Ölüsü Olan Birgün, Dirisi Olan Hergün Ağlar

Yazıcı-dostu sürümSend by emailPDF
Referans İçerik: 
Her şeyimiz Apo Oldu!

 

   Tarih, 15 Şubat 1999 (Bazı kaynaklarda 16 Şubat olarak da belirtilir).
   Biri tanıdık, diğeri yüzü gizli, iki insan konuşuyorlar. Aralarındaki diyalogun bir kısmı şöyle:
   X: Abdullah Öcalan Memlekete hoş geldin. Nasılsın?
   Abdullah Öcalan: Sağol, iyiyim.
   (…)
   X: Sen şimdi bizim misafirimizsin. Rahat ol. Yani kendini öyle sıkıntıya sokma. İstediğin bir şey varsa…
   Abdullah Öcalan: Ben ülkemi severim. Annem de Türktü.
   X: Biraz daha yüksek sesle konuşabilir misin?
   Abdullah Öcalan: Eğer bir hizmet imkânım olursa yaparım. Onun dışında bana bir şey söylemeyin. Eğer bir hizmet gerekirse yaparım.
   (…)
   Abdullah Öcalan: Pek sevindiğim bir nokta var. Eğer dikkat edilirse aslında konuşulacak bir konu bu. Ama içime öyle doğuyor ki. Gerçekten iyi hizmetler yapacağıma inanıyorum.
  
   O gün, yakalanması için yıllarca uğraş verilen Abdullah Öcalan, yakalanış sonrası senaryosu, baştan oluşturulmuş gibi getirilip İmralı’ya konuldu. Sanki yıllarca yakalar yakalamaz İmralı’ya götürürüz tarzında bir plan yapılmış gibi.

 

 

 
   Duruşmalar sonrası karar “idam”dı. Kısacası Abdullah Öcalan’ın kalemi kırıldı.
  
   Esas keşmekeş aslında o zaman başladı.
   Yabancı devletler hemen müdahale ettiler. “İdam kaldırılmalıdır” dediler.
   Kürt kökenli vatandaşlar ayaklandılar. “Apo asılmasın” dediler.
  
   Açık ve net; o gün başta bulunan koalisyon hükümeti yaşanan ve yaşanabilecek olaylardan korktu. Yapılan çalışma ile idamı ‘Türk Yasaları’ndan sildiler.
 
   Bugün ise idam edilmeyen o bebek katili yüzünden ülke sürekli karışıklık halinde. Yeni kargaşa sebebi ise Abdullah Öcalan’ın sultanlar gibi bakıldığı İmralı’daki odası.
 
   Evet, yeni kargaşa sebebi bu. Adam sanki otelde kalıyor. Utanmasalar, yakalandığı gün davasını hemencecik satan Abdullah Öcalan’a sauna isteyecekler. Belki de vardır kim bilir?
 
   Şimdi de Adalet Bakanlığı, İmralı’da, Abdullah Öcalan’ı ziyaret edecek yakınları için bir yat almaya karar vermiş.
++++++++++
Görev A -
Lütfen metinde "Bugün ise idam" ifadesinden başlayıp "almaya karar vermiş." ifadesi de dahil olmak üzere uzanan bölümü birebir aktarın.
Görev B -
Metne göre aşağıdakileri yanıtlayın:
(i) Duruşmalar sonrasında verilen karar neydi?
(ii) Abdullah Öcalan annesinin hangi milletten olduğunu söylüyor?
(iii) Adalet Bakanlığı, Öcalan'ı ziyaret edecek yakınları için ne almaya karar vermiş?

Sağlanan Materyal -
++++++++++
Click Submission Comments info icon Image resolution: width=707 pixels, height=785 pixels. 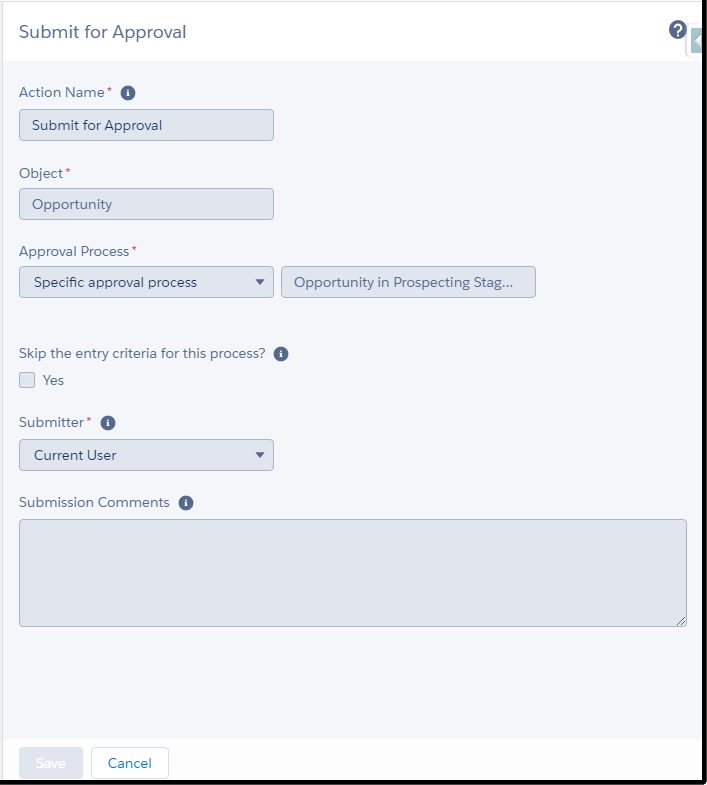pos(186,503)
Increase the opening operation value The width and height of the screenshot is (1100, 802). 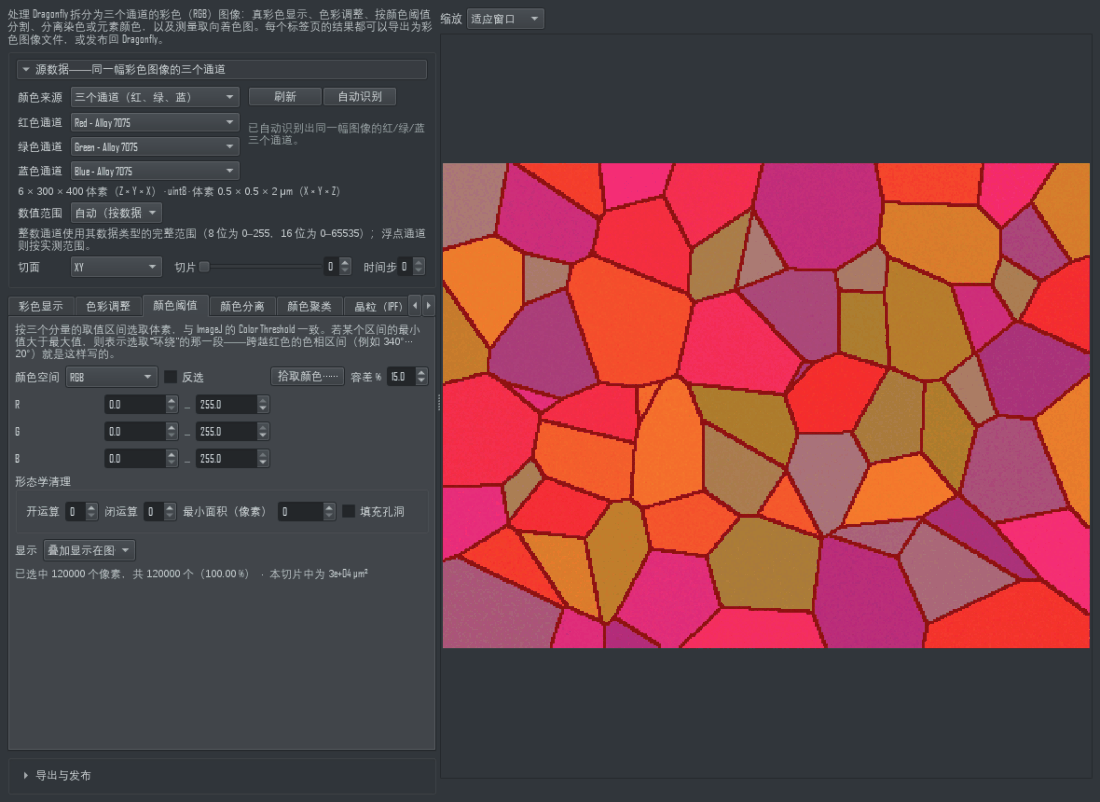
++++++++++
Görev Yanıtı A -
Bugün ise idam edilmeyen o bebek katili yüzünden ülke sürekli karışıklık halinde. Yeni kargaşa sebebi ise Abdullah Öcalan’ın sultanlar gibi bakıldığı İmralı’daki odası.
 
   Evet, yeni kargaşa sebebi bu. Adam sanki otelde kalıyor. Utanmasalar, yakalandığı gün davasını hemencecik satan Abdullah Öcalan’a sauna isteyecekler. Belki de vardır kim bilir?
 
   Şimdi de Adalet Bakanlığı, İmralı’da, Abdullah Öcalan’ı ziyaret edecek yakınları için bir yat almaya karar vermiş.

Görev Yanıtı B -
(i) İdam.
(ii) Türk.
(iii) Bir yat.